# 3 Best Excel Formulas for Calculating Markup vs. Margin

Updated May 5, 2023.

According to the NYU Stern School of Business, the average gross profit margin across all industries is 36.28%, with online retailers generating an average gross profit of 42.78%. How does yours compare?

As an e-commerce entrepreneur, knowing your profit margin and focusing on the factors that influence your profits and contribute to a robust bottom line is crucial. Grasping the concepts of margin and markup is a key component of this process, and thankfully, Excel makes calculating these vital metrics a breeze!

In this post, we'll delve into the top Excel formulas for determining markup and margin and how you can leverage them to make informed pricing decisions and boost your profitability.
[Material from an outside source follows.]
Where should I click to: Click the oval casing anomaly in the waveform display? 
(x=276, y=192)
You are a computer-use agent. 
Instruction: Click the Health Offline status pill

## Understanding the Difference Between Markup and Margin

### Markup

**Markup** refers to the amount you charge above the cost to cover expenses and generate a profit.

In the marketplace, markup is expressed as a percentage, that is, the percentage added to the cost of a product or service to determine its selling price. To work out your markup, you need to accurately calculate the cost of goods sold (COGS).

### Margin

**Margin** represents the portion of each sale that contributes to covering expenses and generating profit.

We also express margin as a percentage: the percentage difference between the selling price and the cost expressed as a percentage of the selling price. So, in summary:

**Markup**is the percentage increase in price over the cost of the product**Margin**is the profit made as a percentage of the selling price

Below are three key pairs of Excel formulas you can use to calculate your markup and margin.

**» Learn more about the ****differences between gross margin & gross profit**** so you don't get them confused**

## 1. Basic Percentage Formula

To gain a better insight into a company's pricing strategy and make informed decisions on pricing and sales, we can use two basic formulas that apply to markup and margin.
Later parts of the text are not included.